Over the weekend I finished reading Project Hail Mary, the latest book by author Andy Weir. Actually, saying I read the book really doesn’t capture the process; you might say instead that I devoured it. Weir also wrote The Martian, and if you enjoyed that book (or even just the enjoyable Matt Damon movie version of that story, although I thought the book was better), I’m pretty sure that you’ll also enjoy Project Hail Mary.
The plot of the book grabs your attention from the very first page. The main character, Ryland Grace, wakes up from an enforced multi-year coma that has left him mentally sluggish and forgetful about pretty much everything. As he slowly regains his memory, he realizes that he is on a spacecraft and was part of a three-person crew that has been sent to a faraway star system. Unfortunately, his two crewmates didn’t survive the prolonged coma, and he is alone except for his robot caretaker. As his memories gradually return, he not only realizes things about himself, he also recalls that the purpose of the mission was to try to save the Earth by figuring out a way to eliminate the threat of astrophages–tiny organisms that are consuming the Sun’s energy and threatening to convert the Earth into a frozen waste that humans and other creatures cannot survive. His crew was sent on a one-way suicide mission to the Tau Ceti system because that star–alone among the stars in our solar system’s neighborhood–isn’t showing signs of its output being affected by astrophages.
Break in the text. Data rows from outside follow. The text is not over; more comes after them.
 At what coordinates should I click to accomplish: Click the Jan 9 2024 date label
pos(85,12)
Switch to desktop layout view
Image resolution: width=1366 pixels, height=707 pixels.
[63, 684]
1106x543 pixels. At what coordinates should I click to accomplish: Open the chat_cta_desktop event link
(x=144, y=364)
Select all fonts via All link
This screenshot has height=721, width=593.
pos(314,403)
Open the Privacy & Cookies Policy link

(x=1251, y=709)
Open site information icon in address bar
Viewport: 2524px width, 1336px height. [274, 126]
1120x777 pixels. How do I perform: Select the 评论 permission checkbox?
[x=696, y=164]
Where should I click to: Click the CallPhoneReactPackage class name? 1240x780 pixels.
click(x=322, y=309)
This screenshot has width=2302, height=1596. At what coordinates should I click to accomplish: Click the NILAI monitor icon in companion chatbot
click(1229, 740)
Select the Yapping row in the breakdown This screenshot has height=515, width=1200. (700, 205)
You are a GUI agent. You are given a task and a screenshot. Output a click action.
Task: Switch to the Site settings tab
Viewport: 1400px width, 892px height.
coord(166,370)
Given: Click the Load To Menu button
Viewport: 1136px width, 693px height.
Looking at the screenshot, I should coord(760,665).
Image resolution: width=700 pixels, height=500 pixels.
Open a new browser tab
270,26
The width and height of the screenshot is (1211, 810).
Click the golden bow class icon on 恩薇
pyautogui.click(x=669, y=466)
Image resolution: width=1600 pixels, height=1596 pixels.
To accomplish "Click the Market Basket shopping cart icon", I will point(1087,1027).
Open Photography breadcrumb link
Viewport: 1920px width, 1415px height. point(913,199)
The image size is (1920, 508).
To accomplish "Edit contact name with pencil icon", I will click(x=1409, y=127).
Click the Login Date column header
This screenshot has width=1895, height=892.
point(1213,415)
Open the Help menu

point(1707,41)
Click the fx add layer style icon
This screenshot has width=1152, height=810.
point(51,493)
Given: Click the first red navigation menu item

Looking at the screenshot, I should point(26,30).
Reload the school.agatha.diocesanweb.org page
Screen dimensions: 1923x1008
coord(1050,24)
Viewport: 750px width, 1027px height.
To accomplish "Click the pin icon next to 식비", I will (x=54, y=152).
I won’t spoil the book for those who might wish to read it; obviously, I thought it was well worth the read. I do want to say two general things about the book, however. First, the book–like The Martian–makes me wish I had paid more attention to science and math courses in high school, and actually taken some more math and science classes in college. In both books, Weir’s characters routinely use their scientific knowledge, and their deftness with math, to solve imponderable problems and develop practical solutions to fend off one potential disaster after another. If school boards are looking to incentivize kids to take more math and science courses, assigning the kids to read The Martian and Project Hail Mary would be a good first step.
Second, and despite the fact that the plot of the book has the Earth and the human species teetering on the brink of extinction thanks to the astrophages ravaging the Sun, the book presents a fundamentally optimistic view. The nations of Earth manage to come together to address the astrophage blight, and Ryland Grace, like Mark Watney in The Martian, also takes a positive, cheerful approach to his impossible situation and the immense challenges he encounters. As he remembers more and more about how he got to where he is, works to overcome every challenge thrown his way, and maintains his sense of humor in the face of unimaginable circumstances, it’s hard not to come to like the guy.
It was a pleasure to read a book that projected such optimism about the future, and human beings. It was a special treat to read the book right now, when positive news and cause for optimism can sometimes be hard to find.